Morir entre los hielos, por Javier Reverte

Si es usted viejo, no se le ocurra irse a vivir a las islas Svalbard porque allí no le dejarán morir.

Morir entre los hielos, por Javier Reverte
Morir entre los hielos, por Javier Reverte / Raquel Aparicio

Uno de los lugares más extraños de la Tierra es el archipiélago de las Svalbard, de soberanía noruega, cuya isla principal es Spitsbergen. Se trata de uno de los recodos más septentrionales del mundo, una singular geografía en la que, en condiciones muy extremas, habitan cerca de tres mil seres humanos. En aquel puñado de islas batidas por los mares árticos -el de Groenlandia al Oeste, el de Barents al Este- la población se reparte en cuatro establecimientos humanos, todos ellos en la isla principal de Spitsbergen: Longyearbvyen, la capital administrativa, con algo más de dos mil habitantes; Barentsburg, una ciudad minera rusa con una población de unas cuatrocientas personas, y dos estaciones científicas, Ny Alesund y Hornsund, que no suman entre las dos más allá de cien habitantes durante los larguísimos inviernos polares.

En todo el archipiélago no hay más que 53 kilómetros de carreteras asfaltadas y el número de osos polares supera en un par de cientos al de personas.

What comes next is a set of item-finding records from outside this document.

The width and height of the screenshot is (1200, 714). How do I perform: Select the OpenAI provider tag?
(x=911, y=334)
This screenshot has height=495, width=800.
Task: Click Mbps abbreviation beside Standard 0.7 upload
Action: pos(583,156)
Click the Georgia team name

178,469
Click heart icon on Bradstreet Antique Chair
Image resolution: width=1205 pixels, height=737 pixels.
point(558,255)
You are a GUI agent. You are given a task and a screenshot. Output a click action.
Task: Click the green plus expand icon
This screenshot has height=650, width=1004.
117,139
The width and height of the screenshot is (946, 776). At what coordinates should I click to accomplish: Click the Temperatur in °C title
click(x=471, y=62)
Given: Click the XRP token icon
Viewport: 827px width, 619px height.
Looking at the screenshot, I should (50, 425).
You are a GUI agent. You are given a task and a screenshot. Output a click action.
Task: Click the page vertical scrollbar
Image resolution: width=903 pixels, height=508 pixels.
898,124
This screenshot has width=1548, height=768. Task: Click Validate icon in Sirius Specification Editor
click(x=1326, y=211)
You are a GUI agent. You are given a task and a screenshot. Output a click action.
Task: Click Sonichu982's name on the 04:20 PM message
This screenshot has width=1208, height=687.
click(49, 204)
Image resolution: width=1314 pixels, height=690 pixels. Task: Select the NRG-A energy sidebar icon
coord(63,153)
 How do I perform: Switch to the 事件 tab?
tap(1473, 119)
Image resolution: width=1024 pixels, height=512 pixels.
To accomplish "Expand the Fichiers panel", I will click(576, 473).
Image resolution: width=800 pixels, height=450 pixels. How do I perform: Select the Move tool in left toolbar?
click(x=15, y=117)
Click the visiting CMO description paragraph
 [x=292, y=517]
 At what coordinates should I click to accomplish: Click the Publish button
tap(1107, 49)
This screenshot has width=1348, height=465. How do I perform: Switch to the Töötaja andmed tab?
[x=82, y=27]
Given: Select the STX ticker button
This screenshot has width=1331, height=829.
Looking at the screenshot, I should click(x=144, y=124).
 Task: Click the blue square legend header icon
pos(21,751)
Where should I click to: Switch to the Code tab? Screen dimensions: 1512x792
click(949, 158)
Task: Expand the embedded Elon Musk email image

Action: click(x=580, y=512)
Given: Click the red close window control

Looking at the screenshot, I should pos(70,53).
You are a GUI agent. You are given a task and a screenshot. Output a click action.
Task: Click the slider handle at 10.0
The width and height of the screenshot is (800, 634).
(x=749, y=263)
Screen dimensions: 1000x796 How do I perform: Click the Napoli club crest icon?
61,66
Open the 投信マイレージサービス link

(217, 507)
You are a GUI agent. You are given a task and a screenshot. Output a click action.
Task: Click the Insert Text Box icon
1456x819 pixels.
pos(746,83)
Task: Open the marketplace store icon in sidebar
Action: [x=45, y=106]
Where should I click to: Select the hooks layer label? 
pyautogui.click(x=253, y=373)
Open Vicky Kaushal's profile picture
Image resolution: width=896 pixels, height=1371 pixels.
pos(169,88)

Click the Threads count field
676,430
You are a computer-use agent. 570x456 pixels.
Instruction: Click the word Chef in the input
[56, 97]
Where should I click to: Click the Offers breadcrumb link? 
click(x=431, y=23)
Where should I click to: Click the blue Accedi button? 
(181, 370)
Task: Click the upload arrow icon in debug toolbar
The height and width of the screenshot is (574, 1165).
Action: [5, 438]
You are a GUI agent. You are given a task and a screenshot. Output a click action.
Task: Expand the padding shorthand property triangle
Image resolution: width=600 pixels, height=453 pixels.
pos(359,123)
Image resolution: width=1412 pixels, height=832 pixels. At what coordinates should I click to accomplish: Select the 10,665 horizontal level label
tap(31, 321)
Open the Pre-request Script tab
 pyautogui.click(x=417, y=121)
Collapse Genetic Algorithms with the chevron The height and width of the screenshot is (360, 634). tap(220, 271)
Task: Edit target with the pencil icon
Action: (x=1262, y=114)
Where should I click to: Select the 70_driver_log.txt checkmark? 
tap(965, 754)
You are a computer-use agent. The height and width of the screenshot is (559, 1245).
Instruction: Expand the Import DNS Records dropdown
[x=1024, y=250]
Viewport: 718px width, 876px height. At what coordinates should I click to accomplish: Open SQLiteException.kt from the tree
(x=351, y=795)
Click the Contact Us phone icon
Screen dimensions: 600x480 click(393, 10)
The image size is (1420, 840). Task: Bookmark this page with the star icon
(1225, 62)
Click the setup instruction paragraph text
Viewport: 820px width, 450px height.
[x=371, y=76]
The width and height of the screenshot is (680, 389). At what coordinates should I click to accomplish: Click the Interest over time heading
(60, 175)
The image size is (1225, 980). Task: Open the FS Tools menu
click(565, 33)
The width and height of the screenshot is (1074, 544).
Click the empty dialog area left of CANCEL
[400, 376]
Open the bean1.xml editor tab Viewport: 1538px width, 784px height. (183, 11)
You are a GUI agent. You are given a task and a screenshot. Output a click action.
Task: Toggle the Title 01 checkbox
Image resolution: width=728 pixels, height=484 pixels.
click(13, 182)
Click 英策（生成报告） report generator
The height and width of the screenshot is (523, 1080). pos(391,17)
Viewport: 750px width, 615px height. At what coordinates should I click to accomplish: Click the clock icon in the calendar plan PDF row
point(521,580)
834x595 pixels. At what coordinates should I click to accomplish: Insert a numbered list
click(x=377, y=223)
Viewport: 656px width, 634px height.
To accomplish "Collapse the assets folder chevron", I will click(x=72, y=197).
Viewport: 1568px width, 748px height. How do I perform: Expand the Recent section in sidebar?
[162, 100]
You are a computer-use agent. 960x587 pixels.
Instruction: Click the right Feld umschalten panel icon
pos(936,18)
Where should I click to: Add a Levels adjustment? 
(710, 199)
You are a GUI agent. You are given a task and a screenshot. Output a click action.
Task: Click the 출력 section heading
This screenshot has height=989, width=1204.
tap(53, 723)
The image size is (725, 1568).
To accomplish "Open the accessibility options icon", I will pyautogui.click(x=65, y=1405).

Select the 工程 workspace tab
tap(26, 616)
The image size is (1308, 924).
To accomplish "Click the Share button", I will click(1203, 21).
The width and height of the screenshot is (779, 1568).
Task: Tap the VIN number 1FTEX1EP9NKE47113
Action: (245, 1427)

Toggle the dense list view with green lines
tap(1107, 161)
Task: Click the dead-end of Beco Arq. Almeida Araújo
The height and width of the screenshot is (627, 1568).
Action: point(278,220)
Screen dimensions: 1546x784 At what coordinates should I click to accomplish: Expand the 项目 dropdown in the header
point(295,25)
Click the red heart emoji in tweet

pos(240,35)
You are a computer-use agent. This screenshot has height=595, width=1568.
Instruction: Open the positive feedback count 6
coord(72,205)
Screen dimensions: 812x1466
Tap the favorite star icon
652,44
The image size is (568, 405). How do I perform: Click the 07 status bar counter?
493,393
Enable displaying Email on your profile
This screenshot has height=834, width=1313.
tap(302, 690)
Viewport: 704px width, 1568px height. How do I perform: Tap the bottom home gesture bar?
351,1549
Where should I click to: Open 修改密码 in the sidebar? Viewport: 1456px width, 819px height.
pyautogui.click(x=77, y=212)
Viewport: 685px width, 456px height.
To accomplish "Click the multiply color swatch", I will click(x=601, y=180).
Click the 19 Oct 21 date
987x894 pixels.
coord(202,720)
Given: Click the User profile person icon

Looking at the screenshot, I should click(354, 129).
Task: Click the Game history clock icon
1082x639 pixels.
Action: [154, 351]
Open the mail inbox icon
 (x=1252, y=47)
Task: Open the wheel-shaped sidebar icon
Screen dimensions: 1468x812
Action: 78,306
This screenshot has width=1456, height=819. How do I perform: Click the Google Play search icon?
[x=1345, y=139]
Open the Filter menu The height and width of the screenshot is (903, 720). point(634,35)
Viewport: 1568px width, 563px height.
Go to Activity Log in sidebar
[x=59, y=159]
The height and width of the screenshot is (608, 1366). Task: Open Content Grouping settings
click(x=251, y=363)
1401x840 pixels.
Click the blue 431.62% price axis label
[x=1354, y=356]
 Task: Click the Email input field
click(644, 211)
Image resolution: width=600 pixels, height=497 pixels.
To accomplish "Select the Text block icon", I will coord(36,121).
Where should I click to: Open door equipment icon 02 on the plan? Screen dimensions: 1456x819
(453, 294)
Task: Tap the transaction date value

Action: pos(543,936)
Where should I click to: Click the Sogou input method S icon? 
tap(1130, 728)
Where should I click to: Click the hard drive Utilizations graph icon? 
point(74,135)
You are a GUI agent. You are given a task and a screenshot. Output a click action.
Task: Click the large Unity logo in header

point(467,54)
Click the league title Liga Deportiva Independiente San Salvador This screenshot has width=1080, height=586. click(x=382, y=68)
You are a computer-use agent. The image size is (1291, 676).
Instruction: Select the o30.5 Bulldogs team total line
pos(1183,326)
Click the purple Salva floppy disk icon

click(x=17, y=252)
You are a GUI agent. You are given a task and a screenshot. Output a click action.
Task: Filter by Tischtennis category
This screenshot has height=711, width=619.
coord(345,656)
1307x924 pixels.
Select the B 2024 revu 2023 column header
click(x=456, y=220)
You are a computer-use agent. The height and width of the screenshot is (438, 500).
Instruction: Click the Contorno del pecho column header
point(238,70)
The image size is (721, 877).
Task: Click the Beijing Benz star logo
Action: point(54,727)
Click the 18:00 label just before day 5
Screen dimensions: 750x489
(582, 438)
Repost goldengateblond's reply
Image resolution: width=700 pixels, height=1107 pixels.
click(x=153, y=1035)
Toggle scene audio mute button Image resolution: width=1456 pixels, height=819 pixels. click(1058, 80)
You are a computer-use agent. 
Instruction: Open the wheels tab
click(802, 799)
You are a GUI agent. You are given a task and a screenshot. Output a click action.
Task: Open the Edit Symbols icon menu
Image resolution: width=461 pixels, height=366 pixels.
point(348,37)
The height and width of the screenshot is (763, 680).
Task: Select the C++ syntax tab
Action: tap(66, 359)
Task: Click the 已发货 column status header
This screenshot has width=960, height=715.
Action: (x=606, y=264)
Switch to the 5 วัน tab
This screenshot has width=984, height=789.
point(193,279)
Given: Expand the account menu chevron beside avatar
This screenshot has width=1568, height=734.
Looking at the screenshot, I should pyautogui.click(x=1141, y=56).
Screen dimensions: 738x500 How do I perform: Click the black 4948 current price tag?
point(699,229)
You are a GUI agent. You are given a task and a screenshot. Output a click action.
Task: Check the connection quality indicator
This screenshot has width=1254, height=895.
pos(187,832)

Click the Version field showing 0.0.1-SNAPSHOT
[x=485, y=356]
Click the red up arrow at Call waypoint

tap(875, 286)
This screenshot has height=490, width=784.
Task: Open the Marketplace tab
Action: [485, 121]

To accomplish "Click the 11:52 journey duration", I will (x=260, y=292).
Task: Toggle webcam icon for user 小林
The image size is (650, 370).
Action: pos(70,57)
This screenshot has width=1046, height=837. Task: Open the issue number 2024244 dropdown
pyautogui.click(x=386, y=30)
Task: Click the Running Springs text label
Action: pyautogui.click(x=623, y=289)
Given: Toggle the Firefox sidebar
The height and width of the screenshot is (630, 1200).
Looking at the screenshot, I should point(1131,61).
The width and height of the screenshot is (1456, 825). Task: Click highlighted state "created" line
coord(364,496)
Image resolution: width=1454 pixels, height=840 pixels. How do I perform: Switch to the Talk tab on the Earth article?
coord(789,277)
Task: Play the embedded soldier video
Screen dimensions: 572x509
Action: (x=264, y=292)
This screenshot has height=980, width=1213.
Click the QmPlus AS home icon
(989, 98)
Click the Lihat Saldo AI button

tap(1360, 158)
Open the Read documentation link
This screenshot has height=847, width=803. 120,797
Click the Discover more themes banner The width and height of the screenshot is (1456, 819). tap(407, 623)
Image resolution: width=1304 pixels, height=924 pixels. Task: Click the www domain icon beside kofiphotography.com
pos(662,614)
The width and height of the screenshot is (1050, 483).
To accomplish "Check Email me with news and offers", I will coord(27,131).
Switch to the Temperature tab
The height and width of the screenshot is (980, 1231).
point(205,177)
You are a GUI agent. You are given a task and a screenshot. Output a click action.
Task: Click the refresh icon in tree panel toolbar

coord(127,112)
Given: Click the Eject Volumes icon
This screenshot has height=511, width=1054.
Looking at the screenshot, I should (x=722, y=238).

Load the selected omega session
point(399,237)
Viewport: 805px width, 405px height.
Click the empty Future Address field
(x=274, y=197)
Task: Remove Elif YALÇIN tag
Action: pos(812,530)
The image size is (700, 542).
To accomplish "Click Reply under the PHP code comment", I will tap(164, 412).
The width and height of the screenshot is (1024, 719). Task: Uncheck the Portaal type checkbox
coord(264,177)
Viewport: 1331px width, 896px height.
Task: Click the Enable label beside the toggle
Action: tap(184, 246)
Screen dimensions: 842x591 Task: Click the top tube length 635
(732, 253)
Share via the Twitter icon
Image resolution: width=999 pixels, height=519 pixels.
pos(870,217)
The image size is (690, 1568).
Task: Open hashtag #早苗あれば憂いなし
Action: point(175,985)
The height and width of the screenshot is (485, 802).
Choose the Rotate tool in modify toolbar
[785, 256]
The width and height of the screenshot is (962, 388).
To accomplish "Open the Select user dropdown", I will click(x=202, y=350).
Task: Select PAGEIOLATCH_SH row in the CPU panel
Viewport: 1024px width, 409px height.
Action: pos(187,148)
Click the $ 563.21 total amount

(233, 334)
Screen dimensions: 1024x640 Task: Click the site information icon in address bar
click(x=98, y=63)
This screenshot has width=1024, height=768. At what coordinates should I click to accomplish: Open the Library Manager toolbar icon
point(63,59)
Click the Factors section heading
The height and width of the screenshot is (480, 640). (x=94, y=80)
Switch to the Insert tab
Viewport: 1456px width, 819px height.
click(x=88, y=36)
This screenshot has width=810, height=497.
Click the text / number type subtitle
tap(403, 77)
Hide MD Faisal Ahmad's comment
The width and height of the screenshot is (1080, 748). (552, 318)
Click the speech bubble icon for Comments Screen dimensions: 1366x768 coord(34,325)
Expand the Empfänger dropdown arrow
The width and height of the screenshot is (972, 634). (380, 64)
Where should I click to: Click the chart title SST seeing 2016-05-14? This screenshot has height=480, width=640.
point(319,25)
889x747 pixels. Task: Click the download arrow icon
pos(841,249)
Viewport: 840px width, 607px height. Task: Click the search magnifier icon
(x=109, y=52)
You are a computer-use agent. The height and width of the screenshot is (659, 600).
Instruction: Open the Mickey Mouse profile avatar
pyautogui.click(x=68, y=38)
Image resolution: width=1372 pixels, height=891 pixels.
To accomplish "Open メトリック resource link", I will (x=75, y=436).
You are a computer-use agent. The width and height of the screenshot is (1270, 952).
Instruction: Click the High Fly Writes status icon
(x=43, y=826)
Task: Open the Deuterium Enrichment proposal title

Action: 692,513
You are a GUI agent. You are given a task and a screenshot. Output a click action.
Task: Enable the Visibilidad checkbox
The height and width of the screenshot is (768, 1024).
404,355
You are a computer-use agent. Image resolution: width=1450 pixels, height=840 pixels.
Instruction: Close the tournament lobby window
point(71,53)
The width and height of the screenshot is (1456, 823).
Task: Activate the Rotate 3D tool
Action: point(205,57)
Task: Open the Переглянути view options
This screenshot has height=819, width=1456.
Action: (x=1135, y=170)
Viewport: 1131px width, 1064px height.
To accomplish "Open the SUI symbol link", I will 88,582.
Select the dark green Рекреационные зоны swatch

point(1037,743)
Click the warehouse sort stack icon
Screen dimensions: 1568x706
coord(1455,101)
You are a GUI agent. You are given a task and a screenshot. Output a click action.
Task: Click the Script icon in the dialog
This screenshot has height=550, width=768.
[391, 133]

Los osos están protegidos, pero siempre hay que ir armado cuando uno camina por las Svalbard e, incluso, en las calles de las afueras de Spitsbergen, la urbe más poblada. Porque estos plantígrados, que pueden llegar a pesar mil kilos y a medir más de dos metros y medio de altura, al ver a un hombre no lo miran con respeto o curiosidad sino como quien contempla una hamburguesa a la hora del almuerzo.

Las Svalbard, que durante siglos fueron explotadas por la riqueza de sus aguas en focas y grandes cetáceos y, más tarde, como cazadero de osos y renos, y a la postre como región minera carbonífera, cuenta con un peculiar estatus jurídico: reconocidas por la Organización de las Naciones Unidas como territorio noruego, otras naciones tienen derecho a mantener allí establecimientos propios, sobre todo Rusia, con una larga tradición en la explotación de sus recursos mineros. Incluso España y Francia mantienen todavía antiguas reclamaciones de derechos de pesca, ya que entre los primeros que llegaron allí a cazar la ballena se encontraban pescadores vascos.

En las islas puede establecerse quien lo desee a condición de que trabaje y edifique su casa. No se admiten vagos en Spitsbergen: los impuestos resultan mínimos y las ayudas sociales son al tiempo muy escasas. En Longyearbyen, la capital del archipiélago y principal núcleo de población, existen numerosos ucranianos, rusos, bielorrusos y, por supuesto, noruegos. Pero también cuenta con una importante colonia de tailandeses, que controlan casi todo el negocio de hostelería. Es más fácil comerse un plato de ballena al curry, en Longyearbyen, que un buen asado de reno.

Si es usted viejo, amigo lector, no se le ocurra ni por un momento irse a vivir al archipiélago de las Svalbard. Las autoridades hacen allí todo lo posible para que no se establezca una población de la tercera edad. No hay atención médica especializada, ni geriátricos y ni siquiera escaleras mecánicas para entrar con carrito de ruedas en los comercios o en las viviendas de pisos. Y no porque falte buena calefacción, farmacias o supermercados con todo lo necesario. Es que no está permitido morirse en las Svalbard.

Me explico:

Hace unos años, por algún motivo que ignoro, unos médicos forenses abrieron una tumba de comienzos del siglo XX para realizar algún tipo de investigación. Y descubrieron que, a causa del hielo y el frío de la tierra, el cadáver se encontraba en perfecto estado de conservación. Corrió la voz sobre el hallazgo. Y decenas de personas pidieron ser enterradas en las islas, en la creencia de que, si algún día la ciencia encuentra medios para devolver la vida a los muertos, será mejor un cadáver bien conservado que un puñado de cenizas.

Y es que morir está prohibido en las Svalbard para quienes creen en la resurrección de la carne y en la vida perdurable.